2FA also known as 2-factor authentication fortifies passwords with a second piece of information which involves a one-time passcode being sent at the time of login.

Maintaining the security of your online accounts and ensuring your personal data remains private has become paramount in recent years following data breaches and password leaks from targeted attacks by hackers.  2FA has now the trend to protect yourself in case your passwords get compromised.

The logical step is setting up either:
• SMS-based 2FA where you give platforms your phone number so they can send you text with that contains the One Time Password or
• TOTP-based 2FA (Time-based One-Time Password algorithm) where you’re asked to scan a QR image using a specific smartphone application such as Authy or Google Authenticator app. These apps continuously generate the One Time Password for you.



The case for the SMS-based 2FA

This method is the simplest and more adoptable for most users.

The case against SMS-based 2FA

The SMS-based 2FA has its downfalls such as waiting for the text every time you log in among other important security issues as it can be spoofed easily.

Just last week, it was found that Facebook was using the number you provided the platform with to protect your account but the social media giant used the number for ad targeting purposes and it can also be looked for and you can’t remove it.

Even scarier it’s that it’s easy to intercept the 2FA codes. In Germany, attackers used SS7 vulnerabilities to get user’s codes that were later used to drain the bank accounts of the victims. The same flaw affected a UK bank too early this year.

The recent incident in Kenya where malicious people swapped your SIM card without your consent is also a scary if you only rely on texts.

Telcos need to increase the security of their customer’s numbers and take measures when they notice any tampering to make it harder to exploit text messages.

Why you should still use SMS

This doesn’t mean, you shouldn’t use it. It’s the easiest 2FA to set up and yes it’s not the most secure but it’s the first step to securing your accounts, and a great one at that.

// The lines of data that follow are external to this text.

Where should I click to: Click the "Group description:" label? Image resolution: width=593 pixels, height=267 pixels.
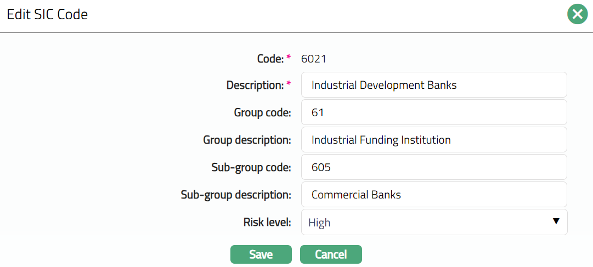pos(247,140)
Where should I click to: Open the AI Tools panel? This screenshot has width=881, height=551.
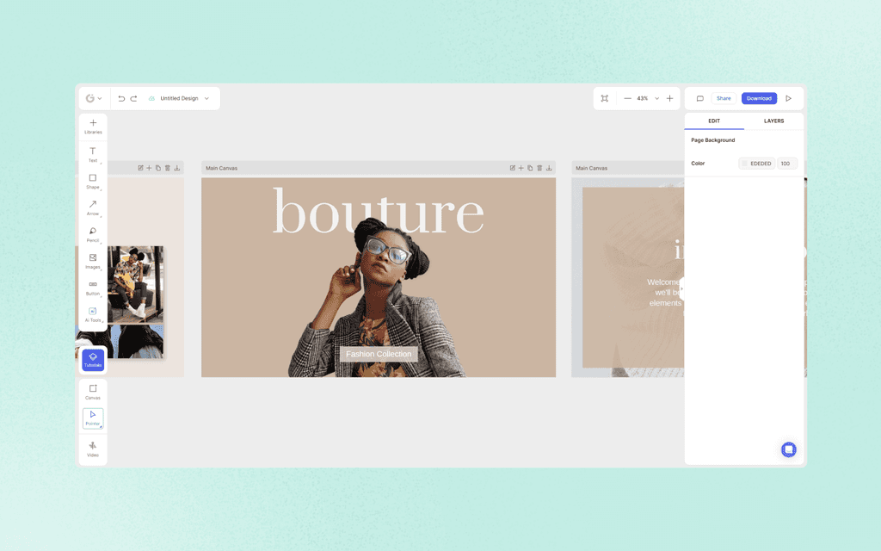(92, 313)
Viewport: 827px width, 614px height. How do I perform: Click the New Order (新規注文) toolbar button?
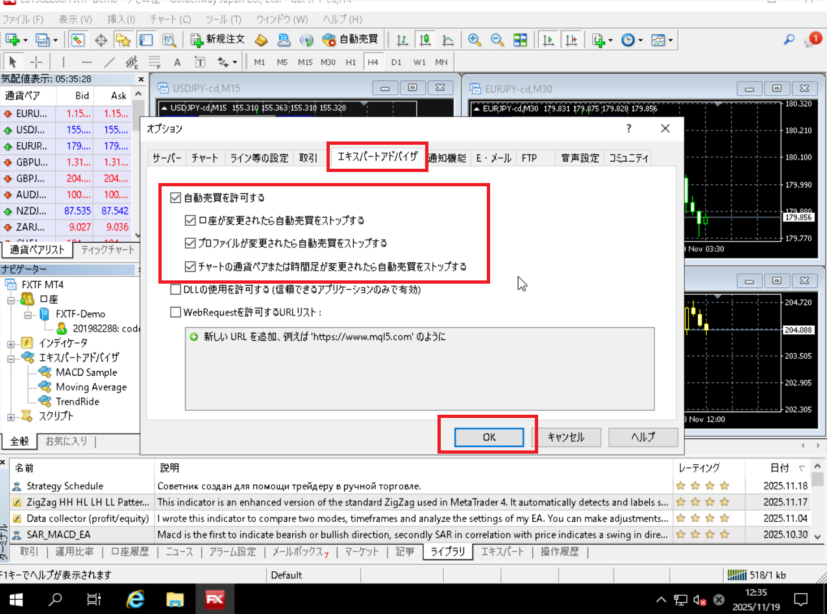click(217, 40)
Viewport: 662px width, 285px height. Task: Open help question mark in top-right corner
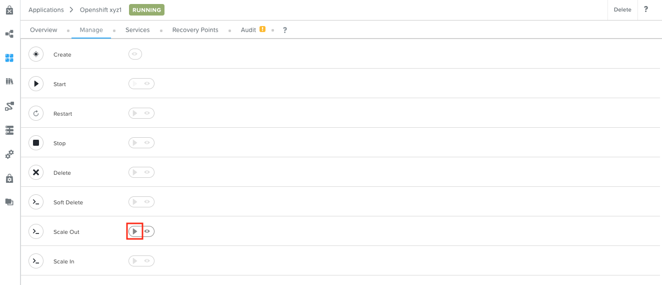646,10
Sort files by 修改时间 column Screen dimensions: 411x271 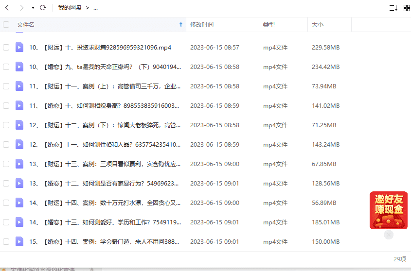201,24
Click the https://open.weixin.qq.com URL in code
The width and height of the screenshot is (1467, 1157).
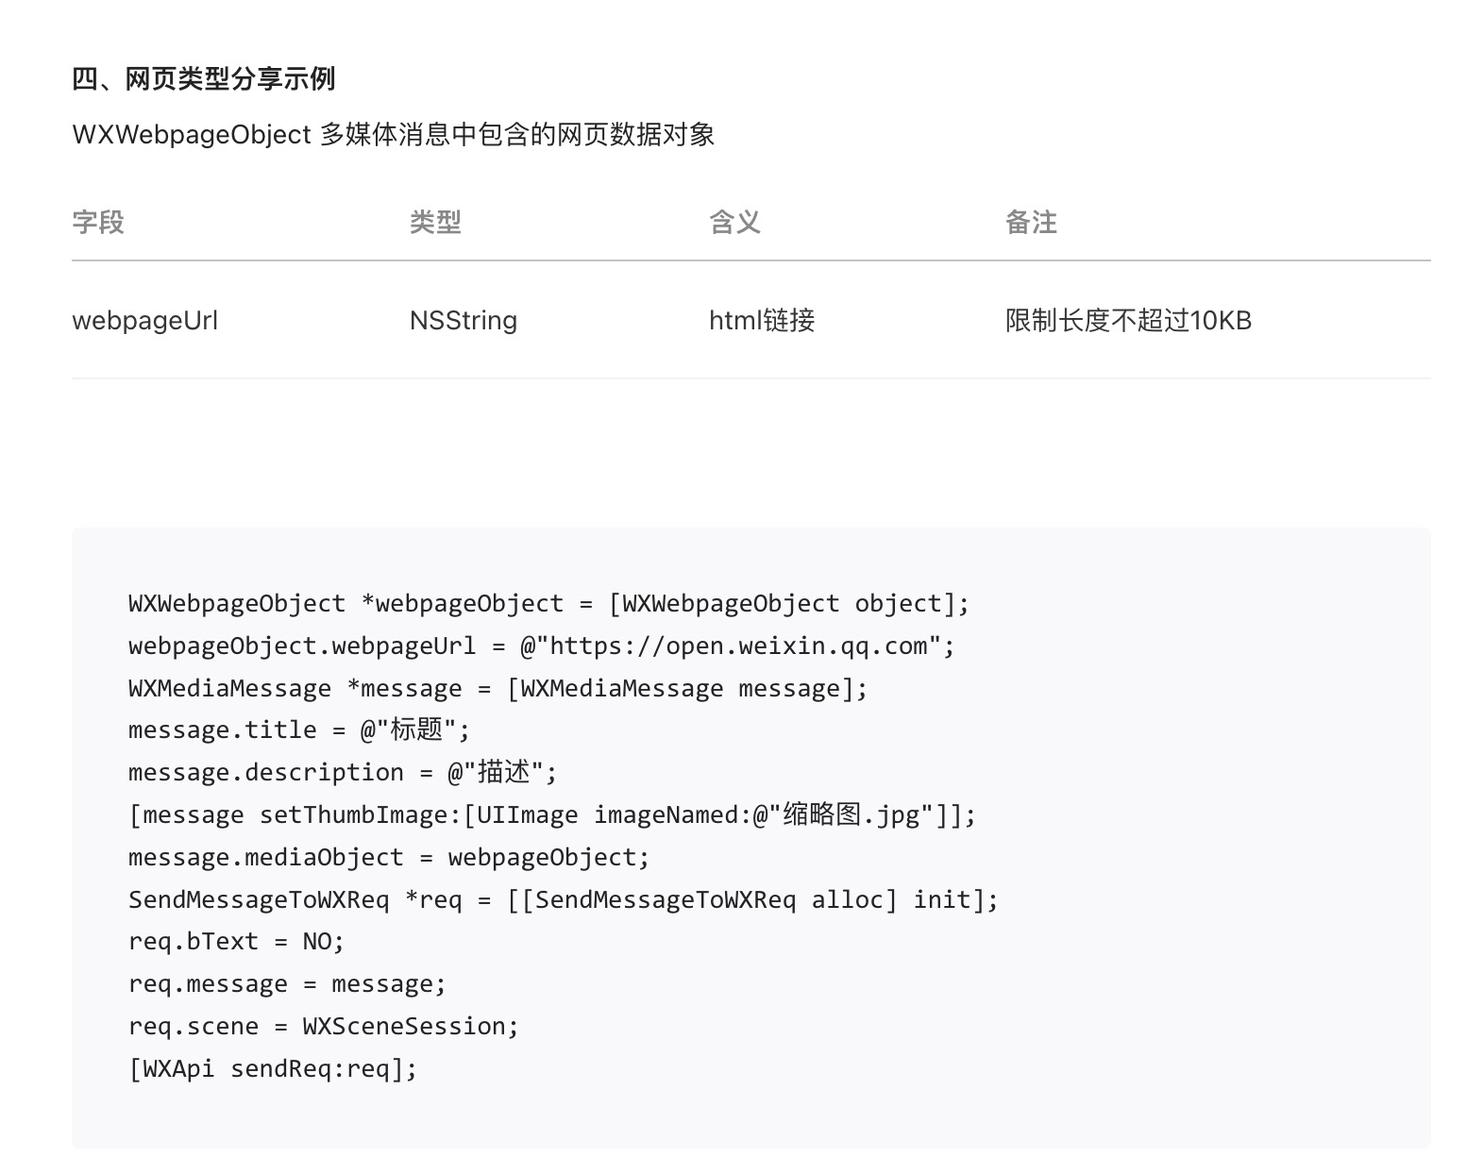[x=738, y=646]
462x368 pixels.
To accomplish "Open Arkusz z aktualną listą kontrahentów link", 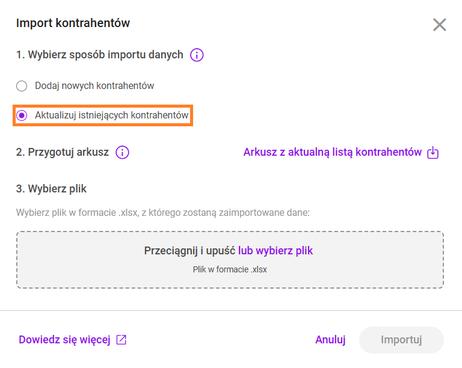I will click(332, 152).
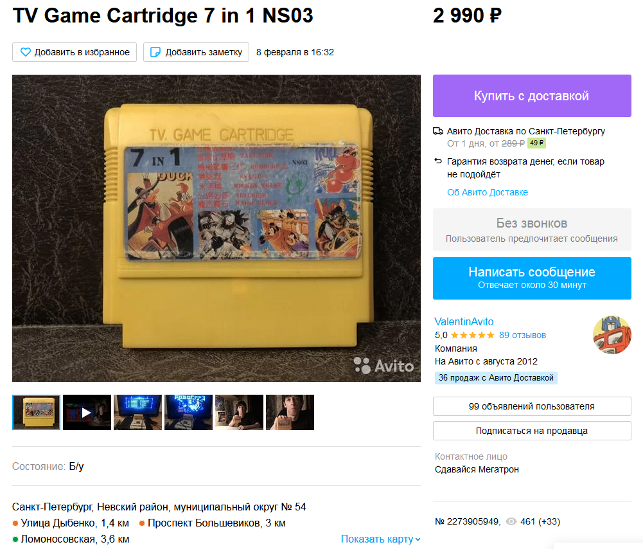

The case for authentication apps

Authentication apps are the true authentication as the TOTP method creates a one time password on the user side instead of server-side through the app.

There’s a ton of apps out here to manage your 2FA logins. Here are the popular ones:

Microsoft Authenticator – it’s a free 2FA app that will link to your online accounts with a QR code scan

Google Authenticator – this is the best and easiest one to use

Authy – This is an alternative to Google Authenticator app but with more added features such as multiple device support for those who frequently change devices via a cloud backup

The desktop, Android and iOS apps let you search for tokens by name, display tokens as a list or grid view, greater device information so you can view and remove unused apps. You also get push authentication support for websites that have implemented it.

It’s best to install the app on your phone and desktop or another device so that when the tokens are synched to the Authy Cloud, they automatically sync. This is so when an attempt to install another instance of Authy, you get notified via the other app as Authy checks the new device against an existing device they already trust.

Once this is done, go ahead and turn off the apps multi-device feature so that no additional apps are installed.

Most sites will suggest Google Authenticator app for 2FA but you can easily substitute that for Authy.

This site has a comprehensive list of services that offer 2FA support. It also shames sites that don’t.

2FA apps vulnerability.

Most sites have a logic flaw vulnerability that let you log in without knowing the current password. It works for when you’re trying to change your password while being in the process of logging in in the 2FA login page. Google fixed this issue. Instagram and Microsoft are still vulnerable. Read all about it here.

Conclusion

Consumers are becoming more aware of 2FA and moving beyond password-only logins as there’s been a 538% increase in users enabling 2FA from 2015 to 2017.

For sites that don’t allow 2FA via authenticator apps, SMS based 2FA will work just fine, but if there’s an option for app based 2FA, use that.

It is now becoming important and difficult to protect your online and it’s imperative we talk about the pros and cons of all the tools we’re using.


Hackers will go the extra length to get access to your personal data. Passwords can be leaked or easily be figured by malicious actors so it’s high time to protect your accounts with 2FA as an additional safety measure.

2FA will add the inconvenience of having another added step to your login process buts it’s worth it, it’ll give you peace of mind.